Finally, Meta has announced initial testing of ActivityPub support in Threads, and people discuss the potential threat to the fediverse (again).
Eugen Rochko's announcement (over Gemini)
I don't see an immediate problem if the ActivityPub implementation you use ignores posts from a user without followers: if user A on server B sends a post to user C on server D but D ignores posts from A (instead of saving and displaying them) because C doesn't follow A (and nobody else on D does), B can't flood D with content (like ads or opinions most users on D disagree with). I don't know how Mastodon, Lemmy, etc' behave but I believe most big servers have basic protection like rate limiting, in case Threads floods them with content. However, the fediverse is very malleable, and Threads can introduce ActivityPub extensions that can be used for things like tracking, and create a situation where servers that don't support these extensions can't federate with Threads, forcing servers to choose between losing users (who have many friends on Threads and prefer compatibility) or implementing extensions that make money for Meta.
It's a mistake to think that ActivityPub is one "thing" or a protocol like HTTP or Gemini. In general, I find the ActivityPub W3C spec to be very vague, with many loose ends. The fediverse is a big ecosystem of applications that talk to each other, don't understand each other 100%, but agree on some shared core protocol and shared data structures, both with a huge number of extensions. This core is the W3C spec plus many undocumented or "unofficial" extensions. For example, as far as I know, polls are a Mastodon extension but other ActivityPub implementations mimic Mastodon's behavior to make polls work. ActivityPub implementations are free to introduce extensions, and a "big whale" like Mastodon can force the "fish" to implement these extensions (for example, Mastodon's requirement of HTTP signatures).
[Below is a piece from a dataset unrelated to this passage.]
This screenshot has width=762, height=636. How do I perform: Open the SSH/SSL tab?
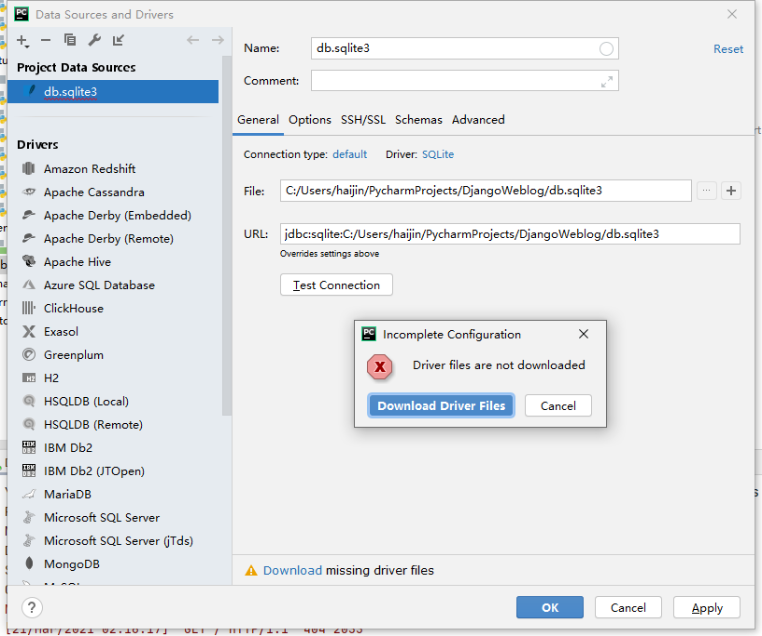(x=363, y=119)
Mastodon's implementation of the spec and Mastodon's extensions are the de-facto standard the ecosystem follows, the W3C spec is mostly useful as an introduction to concepts like "actors" and "activities". Therefore, history can repeat itself and Threads can join the "big whale" gang (or become the only "big whale") but proceed from the "embrace" and "extend" parts to the "extinguish" part if the ecosystem refuses to comply with its money-making-via-extensions roadmap.
Mastodon's ActivityPub extensions
I don't know if interoperability with Threads is good or bad: time will tell, but now is a good time to update the ActivityPub spec from 2018 to match the current state of the fediverse, or at least create an unofficial "update" of the spec if the W3C process takes too much time. I see the FEP process as an attempt to standardize the current state by translating some of the requirements from a Mastodon-compatible ActivityPub implementation into independent specs and expand on that (for example, through data portability and integrity extensions). The list of FEPs is (still?) not a place where one can find a list of necessary and sufficient conditions an implementation must meet to be 100% interoperable with most of the fediverse, but this sounds doable to me. If Threads introduces controversial extensions, the FEP process looks like a promising way to draw a line in the sand, between the "free" part of the fediverse and the Threads-controlled part, the one with extensions implementers might want to ignore or sabotage (for example, by dropping metadata used for tracking purposes when forwarding posts to other servers).